By Rainer Strzolka
Some cameras just fly at you. One for me is the Goldeck.
Among the many camera manufacturers that existed in Germany after the World War II, the Goldammer company in Mühlheim/Main was remarkably successful. It was founded in the 1920s in Frankfurt/Main, where cameras were manufactured by hand until the early 1950s, one of the last in real camera manufacturers in Germany.
After moving to Mühlheim, they started a quite extensive production of different camera models, starting with the smallest format (16 mm) up to 120 roll film.
My Goldammer Goldeck is a tube camera with a pull-out lens, a counter design to the bellows cameras of other manufacturers, whose products often suffered from leaks.
On the other hand, tube cameras often suffered from clamping problems that prevented the tube from being pulled out or caused it to be clamped in a crooked position.

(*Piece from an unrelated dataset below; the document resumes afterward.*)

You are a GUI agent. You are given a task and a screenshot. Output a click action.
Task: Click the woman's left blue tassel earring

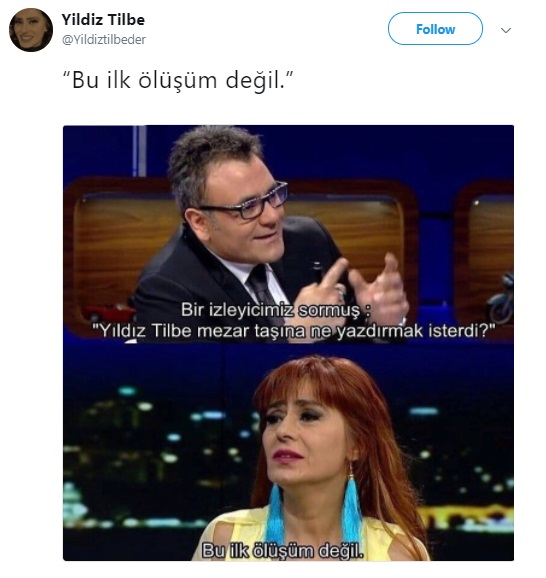[x=276, y=516]
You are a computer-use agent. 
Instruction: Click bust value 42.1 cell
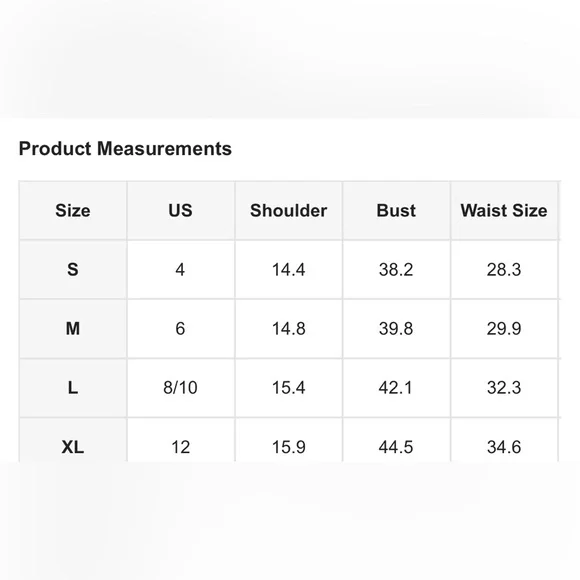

The Goldammer cameras were delivered with countless lens-shutter combinations, some specimens were sold to Great Britain labelled as “Richard”. In a way, it represents a West German variant of GDR cameras like the Werra, where you also don’t know exactly which lens-shutter combination is meant with which body. Variety in a society of scarcity, as it existed in both German states at that time. In the meantime, I have come across no less than six different variants of my Goldeck.
My variant has a fast 1:2.9/75 lens from Steiner Bayreuth and a Prontor V shutter with times of B, 1/25-1/200 second. The lens is extremely sensitive in terms of focusing. Super sharp when correctly focused, but mercilessly out of focus with minor handling errors. The tube, which is not blackened on the inside, makes for rapturous moods under certain light conditions.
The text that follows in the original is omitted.